Context: Why Sub-$35K Is Where the Fight Is
Every model in this list is either built in North America or benefits from a manufacturer willing to eat tariff exposure. Imports pay the 25% auto tariff that took effect in 2025. For affordable EVs that are assembled overseas (the bZ4X and Solterra are built in Japan, the 500e in Mexico), that cost is real and has already been priced into MSRP. The models on this list that moved on price in April are disproportionately those assembled in the U.S. — the LEAF (Smyrna, TN), the Equinox EV and Bolt (Kansas City and Orion, MI), and the Mach-E (Cuautitlán, MX, which benefits from USMCA treatment on qualifying content).
None of this is visible on the sticker. It is visible in who can afford to discount. Expect that pattern to continue through the summer.
FAQ: Affordable EV Shopping in April 2026
Is the 2026 Nissan LEAF now the cheapest new EV in America?
Yes, as of April 18, 2026. The LEAF S base MSRP is $28,990, which undercuts the relaunched Chevrolet Bolt EUV at $28,995 by $5 and puts Nissan back at the top of the affordability chart for the first time since 2022.
Can I still get the $7,500 federal EV tax credit on any of these models?
No. The federal credit expired on September 30, 2025. Savings now come from three sources: state-level incentives, utility rebates (often $500–$1,500), and manufacturer cash.
Which is the best family EV under $35K?
The Chevrolet Equinox EV LT, for the combination of 319 miles of real-world range, full SUV-scale cargo, and GM's mature Super Cruise-compatible architecture. At $34,995 it sits right at the ceiling of this list but delivers the most utility per dollar.
What states stack the best incentives on top of these prices?

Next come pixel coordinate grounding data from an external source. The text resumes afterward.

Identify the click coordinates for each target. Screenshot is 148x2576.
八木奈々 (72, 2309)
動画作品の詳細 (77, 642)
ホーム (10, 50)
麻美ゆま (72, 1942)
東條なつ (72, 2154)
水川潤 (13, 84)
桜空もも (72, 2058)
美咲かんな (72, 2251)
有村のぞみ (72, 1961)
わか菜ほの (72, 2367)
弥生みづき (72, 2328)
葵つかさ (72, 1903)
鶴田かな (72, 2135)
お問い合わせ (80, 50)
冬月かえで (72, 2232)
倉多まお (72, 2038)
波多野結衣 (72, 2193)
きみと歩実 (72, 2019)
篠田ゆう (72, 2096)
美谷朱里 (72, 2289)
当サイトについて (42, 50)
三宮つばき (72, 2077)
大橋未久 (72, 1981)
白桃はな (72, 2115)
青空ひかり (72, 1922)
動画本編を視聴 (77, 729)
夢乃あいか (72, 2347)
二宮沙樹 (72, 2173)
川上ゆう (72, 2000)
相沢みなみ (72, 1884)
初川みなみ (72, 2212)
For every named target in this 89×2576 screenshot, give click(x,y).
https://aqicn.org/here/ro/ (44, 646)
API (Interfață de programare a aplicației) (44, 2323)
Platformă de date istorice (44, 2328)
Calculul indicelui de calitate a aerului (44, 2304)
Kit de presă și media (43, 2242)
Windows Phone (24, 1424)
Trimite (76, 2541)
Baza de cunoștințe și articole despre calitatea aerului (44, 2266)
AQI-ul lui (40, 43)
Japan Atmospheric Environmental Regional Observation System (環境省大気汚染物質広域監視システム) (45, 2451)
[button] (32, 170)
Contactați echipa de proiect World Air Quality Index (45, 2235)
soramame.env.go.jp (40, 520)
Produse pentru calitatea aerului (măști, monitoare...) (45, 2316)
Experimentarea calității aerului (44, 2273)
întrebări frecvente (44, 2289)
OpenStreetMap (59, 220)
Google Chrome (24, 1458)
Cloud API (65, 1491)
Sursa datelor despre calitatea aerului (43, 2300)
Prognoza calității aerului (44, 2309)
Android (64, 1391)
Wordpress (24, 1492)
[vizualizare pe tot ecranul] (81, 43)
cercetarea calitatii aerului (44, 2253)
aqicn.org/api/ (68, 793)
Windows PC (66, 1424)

Oregon (up to $7,500 for qualifying buyers), Colorado ($5,000 state tax credit), New York ($2,000 Drive Clean rebate), California (CVRP varies by income), and Maine (up to $7,500). Stacking utility rebates on top can push effective price another $500–$1,500 lower.
Should I buy now or wait for deeper cuts?
For the LEAF, Mach-E, Solterra, and Fiat 500e, discounting is already aggressive and further cuts before Memorial Day 2026 are unlikely to be material. For the ID.4, deeper dealer discounts are likely as VW winds down U.S. production, but that risk is not worth a few hundred dollars against a shrinking service network.
Watch: First-drive walkthrough of the redesigned 2026 Nissan LEAF — the model that just cut its MSRP to $28,990 and reclaimed the top of the affordable-EV chart.
EVHQ Take
The sub-$35K EV segment is doing exactly what it needs to do after the federal credit died: automakers are competing on price again. Four MSRP cuts in 18 days is a signal, not noise — it is manufacturers admitting that the affordability problem is real and urgent. Our prediction: at least two more models in this ranking will drop base MSRP by $500 or more before Memorial Day 2026, and the Bolt EUV's production allocation will widen once GM sees the LEAF cut take share. If you are shopping in this segment, do not write down MSRP as your target number. Write down effective transaction price after your state's incentive — that is the only figure that matters. And do not sleep on the Equinox EV: at $34,995 with 319 miles of real-world range, it is the single best value new EV in America right now.